Гости говорили уже все враз, шумно, — иной нарочно начинал кричать, чтобы государь его услышал. В высокой комнате пахло сырой штукатуркой, на белых стенах горели свечи в трехсвечниках с медными зерцалами, горело много свечей и на пестрой скатерти, воткнутых в пустые штофы — среди оловянных и глиняных блюд, на которых обильно лежало все, чем мог попотчевать гостей генерал-губернатор: ветчина и языки, копченые колбасы, гуси и зайцы, капуста, редька, соленые огурцы, — все привезенное Александру Даниловичу в дар подрядчиком Негоморским.
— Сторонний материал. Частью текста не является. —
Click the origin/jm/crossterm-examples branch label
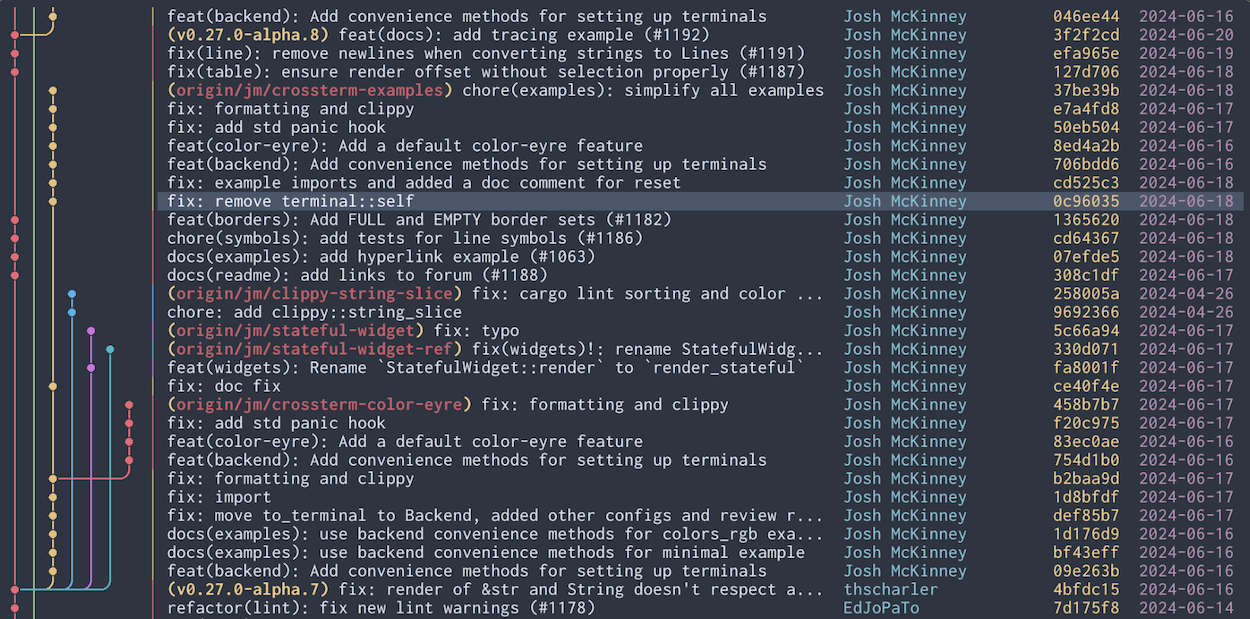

Больше всего споров и крику было из-за выдачи провианта и фуража, — кто у кого больше перетянул. Довольствие сюда шло из Новгорода, из главного провиантского приказа, — летом на стругах по Волхову и Ладожскому озеру, зимой по новопросеченной в дремучих лесах дороге, — на склады в Шлиссельбург, под охрану его могучих крепостных стен; там, в амбарах, сидели комиссарами земские целовальники из лучших людей и по требованию отпускали товар в Питербурх для войска, стоявшего в земляном городе на Выборгской стороне, для разных приказов, занимавшихся стройкой, для земских мужиков-строителей, приходивших сюда в три смены — с апреля месяца по сентябрь, — землекопов, лесорубов, плотников, каменщиков, кровельщиков. Путь из Новгорода был труден, здешний край разорен войной, поблизости достать нечего, запасов постоянно не хватало, и Брюс, и Чамберс, и Крейс, и другие — помельче люди, рвали каждый себе, и сейчас за столом, разгорячась, сводили счеты.
Петру Алексеевичу было подано горячее — лапша. Посланным в разные концы солдатам удалось для этой лапши найти петуха на одном хуторке на берегу Фонтанки, у рыбака-чухонца, содравшего ради такого случая пять алтын за старую птицу. Поев, Петр Алексеевич положил на стол длинные руки с большими кистями: на них после бани надулись жилы. Он говорил мало, слушал внимательно, выпуклые глаза его были строгие, страшноватые; когда же, — набивая трубку или по какой иной причине, — он опускал их — круглощекое лицо-его с коротким носом, с улыбающимся небольшим ртом казалось добродушным, — подходи смело, стучись чаркой о его чарку: «Твое здравие, господин бомбардир!» И он, смотря, конечно, по человеку, одному и не отвечал, другому кивал снизу вверх головой, — темные, тонкие завивающиеся волосы его встряхивались. «Во имя Бахуса», — говорил баском и пил, как научили его в Голландии штурмана и матрозы, — не прикасаясь губами к чарке — через зубы прямо в глотку.
Петр Алексеевич был сегодня доволен и тем, что Данилыч поставил назло шведам такой хороший дом, с Нептуном и морской девой на крыше, и тем, что за столом сидят все свои люди и спорят и горячатся о большом деле, не задумываясь, — сколь оно опасно и удастся ли оно, и в особенности радовало сердце то, что здесь, где сходились далекие замыслы и трудные начинания, все то, что для памяти он неразборчиво заносил в толстенькую записную книжку, лежавшую в кармане вместе с изгрызенным кусочком карандаша, трубкой и кисетом, — осе это стало въяве, — ветер рвет флаг на крепостном бастионе, из топких берегов торчат сваи, повсюду ходят люди в трудах и заботах, и уже стоит город «как город, еще невелик, но уже во всей обыкновенности.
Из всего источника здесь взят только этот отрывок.